The obsession with food began after a bad relationship. My self-esteem plummeted and I hated my body. I wanted to be perfect. I wanted to be beautiful

The fitness app on my phone flashed a lot in those days, giving me workout reminders and calorie triggers. After one round of P90X, I did another. I started running, using only cardio to "get in shape." My lunches consisted of turkey slices and cucumber until eventually, I was taking in only 700 calories a day while burning 200. My friends and family started to worry but I defensively made their questioning subside.

I would stare into the mirror for hours on end, focusing in on what I hated. Lies ruled my brain as motivation to get every ounce of fat off my body. I envied the women in magazines who stared up at me from glossy pages, wanting nothing more than to be like them. Yes, nothing more

I was consumed. I got high on 'looking hot'. Who cared if I was hungry? Who cared if I almost fainted? If my body would look ideal, then my life would be complete.

The issue I had was mostly subtle. I didn't have bulimia, I didn't have anorexia, I didn't have BED but I still displayed warning signs. Eating disorders come in many forms although according to the guidelines of the National Eating Disorder Association, I didn't actually have one. There is no stereotype that can be placed on what kind of person struggles and even a slight problem it still a problem. 

Looking back now, I could cry at the sadness I feel for my younger self. What a heart-wrenching thing to believe that joy revolves around a jean size. Although my father always uplifted me and I'd been told that I was more than skin deep, my mind hadn't allowed me to believe it. 

If you are battling body-hate whether great or small, I'm here to tell you that you will never look perfect. And frankly, you weren't meant to. You were not created to be a consumed by a mirror and trust me that the life of self-loathing is an empty one. The control that you feel from unhealthy eating is hollow in comparison to the freedom that comes in loving who you are. 

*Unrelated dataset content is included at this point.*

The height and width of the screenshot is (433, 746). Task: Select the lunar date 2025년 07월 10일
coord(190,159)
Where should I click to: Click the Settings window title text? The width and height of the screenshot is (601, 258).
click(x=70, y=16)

Today, I love working out and eating healthy but this time, it's because I love my body, not because I hate it. I'm living happily, eating my fair share of kale with a sprinkle of late night pizza every once in awhile. And it feels freeing. Now, being "skinny" isn't a compliment and comments like "eat a burger" don't make me laugh. I've worked hard to be where I am and no woman should ever feel body shamed, no matter her size. 

Though the temptation of negative thinking never completely goes away, I daily rest in knowing that I am fearfully and wonderfully made. When life is over, my legacy will not be toned thighs- it will be how I loved people. I hope yours will be too.

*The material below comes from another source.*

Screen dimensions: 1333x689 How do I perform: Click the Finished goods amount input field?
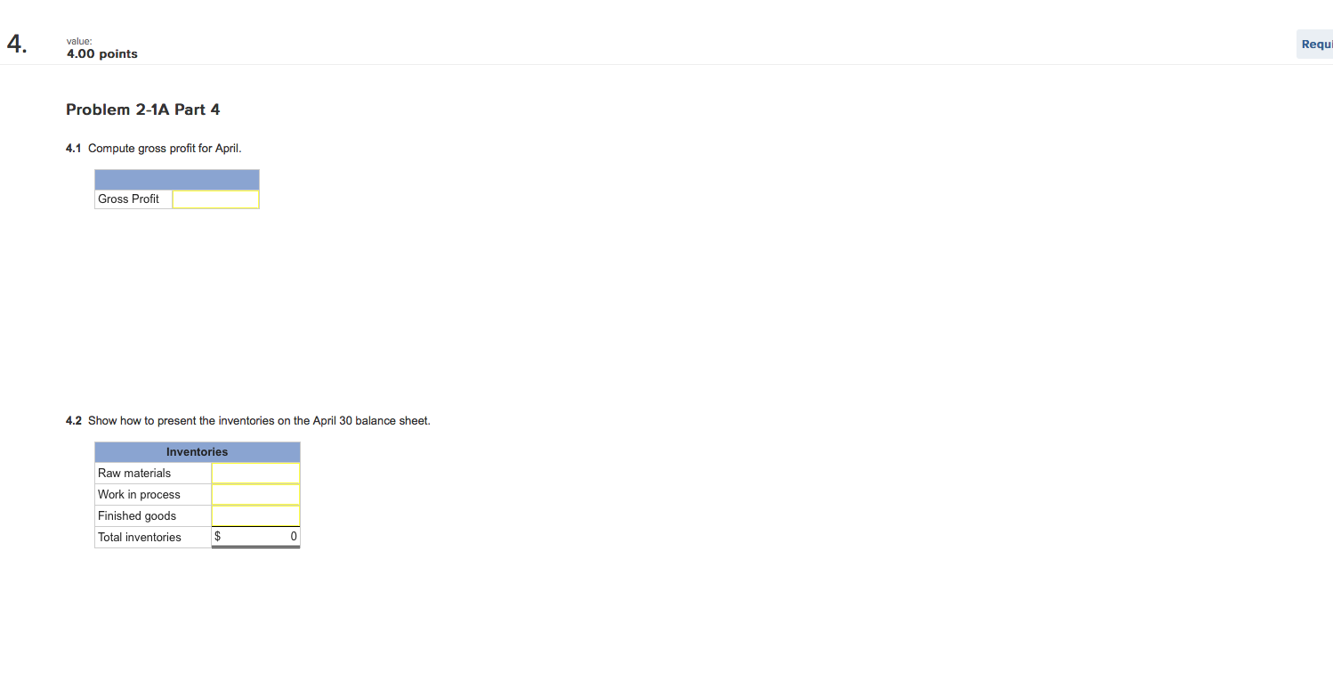coord(256,516)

Too often we hid the parts of our stories that are ugly but each scar helps paints the picture of who we are. This story isn't an easy one for me to tell but I hope that it will help just one woman who is walking in a denial of her despair. 

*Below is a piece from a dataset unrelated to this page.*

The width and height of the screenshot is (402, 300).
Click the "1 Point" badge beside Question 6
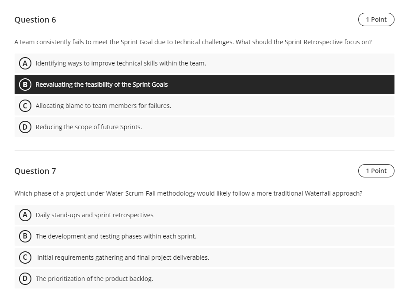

If this is you, you can not walk alone. Tell someone who is trustworthy and ask for their accountability. Being honest about your triggers is the only way to dissolve them. Get everyone out of your life who encourages your behavior or negatively effects your self-esteem. When you feel the swell of emotion, remind yourself that your body is not who you are // If you know someone who displays signs of a disorder, don't be accusatory. Talk with them in love and as you walk through the process, genuinely trust what they say about their progress. Encourage every step in the right direction and don't snap at the wrong ones. Never call them out in front of others and always be full of grace.